To appeal to your partner's sense of smell, try burning some scented candles. Just make sure that you don't go overboard and stink the place out or burn it down; you don't want the flames of passion to be interrupted by a fireman's hose. If candles aren't your thing then try flowers instead; they're more subtle but they will help make any room smell nice. Finally, don't forget to make sure that you are smelling your best – try sharing a shower with your partner before making love or just keep it simple and use some deodorant.

Now then, taste – the hardest of the five senses to affect when it comes to making love but while we're on the subject did you know that you can actually change the taste of semen? Well, you can; the trick is to change what you eat and drink before making love. As a general rule, bland foods like pasta and potatoes improve the taste of sperm whereas curry, beer and coffee produce the worst taste. Obviously taste needn't just be about bodily fluids; you can also introduce food and drink into a lovemaking experience. It's unlikely that a cheese and pickle sandwich will do much to turn your partner on but edible underwear or chocolate flavoured body paint may do the trick.

The one sense that everyone is well aware of is sight. Whether it be the sexy underwear, candle light or body image, everyone is very aware of the visual aspect of sex. But, how many of you consider changing the actual place in which you have sex? Well, for a great psychological kick, try changing your location. Try a '69er' in the car, 'doggy style' on your way home from a night out or try the 'wheelbarrow' in the garden (just be careful to avoid the roses!). Alternatively, give the idea some thought and you'll soon realise that there's a world of opportunity outside your bedroom.

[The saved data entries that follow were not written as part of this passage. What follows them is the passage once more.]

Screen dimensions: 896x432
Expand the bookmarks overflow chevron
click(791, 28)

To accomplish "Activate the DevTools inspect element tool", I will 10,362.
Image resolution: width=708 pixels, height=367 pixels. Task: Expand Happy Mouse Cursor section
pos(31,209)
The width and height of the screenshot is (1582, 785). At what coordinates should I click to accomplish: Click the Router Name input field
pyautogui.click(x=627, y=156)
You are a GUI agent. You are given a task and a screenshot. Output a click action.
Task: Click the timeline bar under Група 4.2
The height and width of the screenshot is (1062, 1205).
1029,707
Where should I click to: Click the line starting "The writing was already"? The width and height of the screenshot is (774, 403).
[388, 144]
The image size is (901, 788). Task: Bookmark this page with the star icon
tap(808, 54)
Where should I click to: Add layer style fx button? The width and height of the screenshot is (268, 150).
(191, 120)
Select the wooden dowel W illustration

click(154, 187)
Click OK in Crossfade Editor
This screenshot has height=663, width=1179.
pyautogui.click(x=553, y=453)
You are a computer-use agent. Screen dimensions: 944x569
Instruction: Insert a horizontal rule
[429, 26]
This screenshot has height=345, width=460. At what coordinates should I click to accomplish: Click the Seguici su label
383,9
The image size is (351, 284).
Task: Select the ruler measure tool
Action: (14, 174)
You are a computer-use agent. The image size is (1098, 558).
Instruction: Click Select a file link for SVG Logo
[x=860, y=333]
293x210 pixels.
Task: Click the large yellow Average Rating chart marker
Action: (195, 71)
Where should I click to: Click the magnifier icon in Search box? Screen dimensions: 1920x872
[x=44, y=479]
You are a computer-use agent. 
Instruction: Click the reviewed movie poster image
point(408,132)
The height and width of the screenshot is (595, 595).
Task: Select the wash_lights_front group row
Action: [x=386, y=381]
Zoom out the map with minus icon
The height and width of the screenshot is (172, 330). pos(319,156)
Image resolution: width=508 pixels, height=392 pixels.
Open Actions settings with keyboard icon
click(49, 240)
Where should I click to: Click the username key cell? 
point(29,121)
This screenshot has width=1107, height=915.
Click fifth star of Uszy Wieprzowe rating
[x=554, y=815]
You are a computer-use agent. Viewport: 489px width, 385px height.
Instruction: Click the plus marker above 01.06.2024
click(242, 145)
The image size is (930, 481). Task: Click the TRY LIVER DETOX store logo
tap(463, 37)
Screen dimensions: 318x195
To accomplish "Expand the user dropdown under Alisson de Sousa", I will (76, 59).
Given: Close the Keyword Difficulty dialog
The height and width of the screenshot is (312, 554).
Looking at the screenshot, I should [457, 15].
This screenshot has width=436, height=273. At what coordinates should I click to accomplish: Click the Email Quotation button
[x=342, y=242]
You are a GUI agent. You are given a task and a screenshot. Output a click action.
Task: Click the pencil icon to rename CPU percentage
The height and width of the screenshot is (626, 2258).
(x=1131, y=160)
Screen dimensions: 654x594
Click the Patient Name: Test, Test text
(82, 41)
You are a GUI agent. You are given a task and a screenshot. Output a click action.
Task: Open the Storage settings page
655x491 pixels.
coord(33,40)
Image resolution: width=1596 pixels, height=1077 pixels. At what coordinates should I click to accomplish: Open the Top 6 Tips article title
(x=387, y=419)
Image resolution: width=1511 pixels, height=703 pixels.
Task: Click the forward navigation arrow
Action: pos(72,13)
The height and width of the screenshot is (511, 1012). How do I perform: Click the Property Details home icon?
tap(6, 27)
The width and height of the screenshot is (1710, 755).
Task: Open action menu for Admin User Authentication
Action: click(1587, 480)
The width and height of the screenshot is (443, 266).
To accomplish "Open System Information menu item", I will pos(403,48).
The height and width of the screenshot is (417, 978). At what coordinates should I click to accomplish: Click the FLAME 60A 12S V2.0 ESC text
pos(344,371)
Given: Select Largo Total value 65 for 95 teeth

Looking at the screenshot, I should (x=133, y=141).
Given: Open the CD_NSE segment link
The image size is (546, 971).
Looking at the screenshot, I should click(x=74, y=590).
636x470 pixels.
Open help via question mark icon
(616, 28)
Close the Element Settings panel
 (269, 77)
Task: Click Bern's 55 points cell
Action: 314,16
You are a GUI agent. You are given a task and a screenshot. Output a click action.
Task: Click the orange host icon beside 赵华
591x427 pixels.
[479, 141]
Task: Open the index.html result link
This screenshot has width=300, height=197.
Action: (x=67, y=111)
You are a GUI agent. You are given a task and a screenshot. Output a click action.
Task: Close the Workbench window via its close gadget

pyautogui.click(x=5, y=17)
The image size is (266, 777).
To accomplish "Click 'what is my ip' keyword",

The final sense is that of hearing and the obvious way to appeal to this sense is through music. Whether it be the 'walrus of soul' Mr Barry White or the artist formerly known as Prince, almost everyone has a favourite artist that will 'get them in the mood'. The key is to find out what does it for your partner. When your pretty sure you've made the right choice (avoid hard house and heavy metal) put the CD, tape or whatever on loop (you don't want to stop mid session to restart the music). If you don't like music then try talking 'dirty' instead or perhaps even use video pornography if that works for you.

Sex Guide - Fore play

Foreplay

Preparation is key, so be prepared. That's a good lesson for life in general and a vital lesson for sex.

Great sex isn't just penetration – the build-up is a very important part. In fact most women can't reach orgasm without it. Foreplay makes the whole thing last much longer and, to be frank, is really rather good.

If just the thought of sex is enough to get you raring, slow down a bit – your partner may want to take a little more time. Women generally take longer to become sexually aroused than men; the fire needs to be stoked. Try and keep foreplay going until you both just can't wait for penetration.

Foreplay will increase the chances of orgasm for women and will produce a more intense one for men – so there's no reason not to do it really, is there? Those erogenous zones are there for a reason – make the most of them.

There are erogenous zones all over the body, not just in the genitals. Breasts, nipples, the neck, everywhere. Try kissing nibbling, rubbing and stroking your partner all over their body to find the places they like it best. Make sure the setting's right, atmosphere counts for a lot.

The build-up to sex can start hours before you actually get down to it. Call your partner up on the phone at work and start flirting (make sure you get the right number or the results could be disastrous. Then again... no, don't go there), by the end of the day you'll both be dying to leave work. Try a massage when you get home and build up to masturbation and other forms of stimulation.

The main thing is not to leave it out. There's a lot to be said for the 'quickie' and it has its place, but a long, lingering session is far more pleasurable.